*DATA SUPPLIED*.

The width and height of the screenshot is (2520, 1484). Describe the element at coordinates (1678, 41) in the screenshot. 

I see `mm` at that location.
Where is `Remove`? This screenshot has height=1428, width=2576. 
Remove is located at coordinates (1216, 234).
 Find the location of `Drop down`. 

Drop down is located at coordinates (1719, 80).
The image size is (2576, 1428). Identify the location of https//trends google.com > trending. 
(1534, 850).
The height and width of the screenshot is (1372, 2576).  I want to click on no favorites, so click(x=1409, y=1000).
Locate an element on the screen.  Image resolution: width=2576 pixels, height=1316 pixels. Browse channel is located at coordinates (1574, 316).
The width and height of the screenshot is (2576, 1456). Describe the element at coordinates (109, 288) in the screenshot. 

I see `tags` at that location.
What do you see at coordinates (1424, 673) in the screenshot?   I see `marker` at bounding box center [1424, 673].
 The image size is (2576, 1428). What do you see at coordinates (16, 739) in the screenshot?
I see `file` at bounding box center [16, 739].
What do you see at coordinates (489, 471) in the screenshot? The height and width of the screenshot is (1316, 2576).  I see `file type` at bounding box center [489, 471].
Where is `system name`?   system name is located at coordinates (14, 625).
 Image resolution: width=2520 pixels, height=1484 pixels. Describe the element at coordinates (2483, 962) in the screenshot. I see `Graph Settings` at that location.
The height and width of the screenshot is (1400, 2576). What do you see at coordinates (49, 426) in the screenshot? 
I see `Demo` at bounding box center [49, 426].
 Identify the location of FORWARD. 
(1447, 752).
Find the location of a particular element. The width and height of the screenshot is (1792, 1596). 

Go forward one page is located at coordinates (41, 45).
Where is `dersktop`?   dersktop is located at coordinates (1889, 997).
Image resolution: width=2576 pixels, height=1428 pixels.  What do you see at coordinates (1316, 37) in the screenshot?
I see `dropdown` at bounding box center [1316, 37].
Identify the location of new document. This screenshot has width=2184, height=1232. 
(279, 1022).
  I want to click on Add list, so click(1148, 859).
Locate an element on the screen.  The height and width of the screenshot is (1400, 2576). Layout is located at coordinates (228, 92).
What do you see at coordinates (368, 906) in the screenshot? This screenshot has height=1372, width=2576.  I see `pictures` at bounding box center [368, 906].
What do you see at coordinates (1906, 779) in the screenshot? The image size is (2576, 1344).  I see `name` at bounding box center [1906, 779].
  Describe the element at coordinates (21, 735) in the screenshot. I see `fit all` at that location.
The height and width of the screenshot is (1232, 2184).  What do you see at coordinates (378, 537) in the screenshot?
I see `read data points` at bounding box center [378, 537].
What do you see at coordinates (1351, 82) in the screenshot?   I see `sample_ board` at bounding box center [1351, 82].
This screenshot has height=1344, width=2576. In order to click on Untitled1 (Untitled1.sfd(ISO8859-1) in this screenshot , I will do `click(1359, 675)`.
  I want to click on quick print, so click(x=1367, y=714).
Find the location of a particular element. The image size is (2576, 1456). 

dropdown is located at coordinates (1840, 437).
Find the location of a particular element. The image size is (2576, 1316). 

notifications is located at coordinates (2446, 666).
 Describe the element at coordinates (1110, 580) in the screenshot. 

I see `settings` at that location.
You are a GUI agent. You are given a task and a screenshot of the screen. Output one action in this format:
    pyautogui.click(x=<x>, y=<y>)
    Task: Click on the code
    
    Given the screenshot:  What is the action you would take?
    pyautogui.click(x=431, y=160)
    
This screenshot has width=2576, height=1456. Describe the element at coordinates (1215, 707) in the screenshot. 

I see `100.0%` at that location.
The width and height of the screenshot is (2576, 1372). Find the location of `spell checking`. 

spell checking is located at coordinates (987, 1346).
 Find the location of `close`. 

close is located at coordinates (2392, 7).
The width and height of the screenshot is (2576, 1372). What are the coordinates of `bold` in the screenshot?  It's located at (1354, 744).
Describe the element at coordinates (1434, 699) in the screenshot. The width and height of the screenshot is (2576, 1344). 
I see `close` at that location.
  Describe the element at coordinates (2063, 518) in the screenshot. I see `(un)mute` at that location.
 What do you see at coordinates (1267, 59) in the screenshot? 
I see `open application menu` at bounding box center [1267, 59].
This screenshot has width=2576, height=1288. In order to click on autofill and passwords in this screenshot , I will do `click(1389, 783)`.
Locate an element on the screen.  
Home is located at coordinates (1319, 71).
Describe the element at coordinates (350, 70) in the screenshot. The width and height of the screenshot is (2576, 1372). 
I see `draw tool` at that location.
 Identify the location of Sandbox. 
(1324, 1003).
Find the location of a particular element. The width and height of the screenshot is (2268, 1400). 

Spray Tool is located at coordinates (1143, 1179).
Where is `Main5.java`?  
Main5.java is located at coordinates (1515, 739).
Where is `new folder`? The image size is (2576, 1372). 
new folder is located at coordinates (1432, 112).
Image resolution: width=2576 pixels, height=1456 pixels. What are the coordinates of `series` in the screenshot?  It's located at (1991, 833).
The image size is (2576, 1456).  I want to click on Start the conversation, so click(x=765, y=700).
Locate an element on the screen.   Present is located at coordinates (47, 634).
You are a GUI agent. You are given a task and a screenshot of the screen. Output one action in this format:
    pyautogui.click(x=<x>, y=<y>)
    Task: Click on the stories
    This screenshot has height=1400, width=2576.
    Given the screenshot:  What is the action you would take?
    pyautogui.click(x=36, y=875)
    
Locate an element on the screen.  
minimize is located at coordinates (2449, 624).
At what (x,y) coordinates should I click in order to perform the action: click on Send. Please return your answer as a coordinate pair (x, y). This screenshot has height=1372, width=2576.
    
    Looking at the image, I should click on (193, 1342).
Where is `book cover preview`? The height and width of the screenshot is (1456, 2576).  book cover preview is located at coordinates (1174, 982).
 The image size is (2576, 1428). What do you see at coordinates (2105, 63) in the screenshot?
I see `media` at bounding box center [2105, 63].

*WHAT THE TASK ASKS*. Copy the entries above word for word, starting with the line that contains "This screenshot has width=2576, height=1288." and going on through the line that contains "(1324, 1003).".

*OUTPUT*.
This screenshot has width=2576, height=1288. In order to click on autofill and passwords in this screenshot , I will do `click(1389, 783)`.
Locate an element on the screen.  
Home is located at coordinates (1319, 71).
Describe the element at coordinates (350, 70) in the screenshot. The width and height of the screenshot is (2576, 1372). 
I see `draw tool` at that location.
 Identify the location of Sandbox. 
(1324, 1003).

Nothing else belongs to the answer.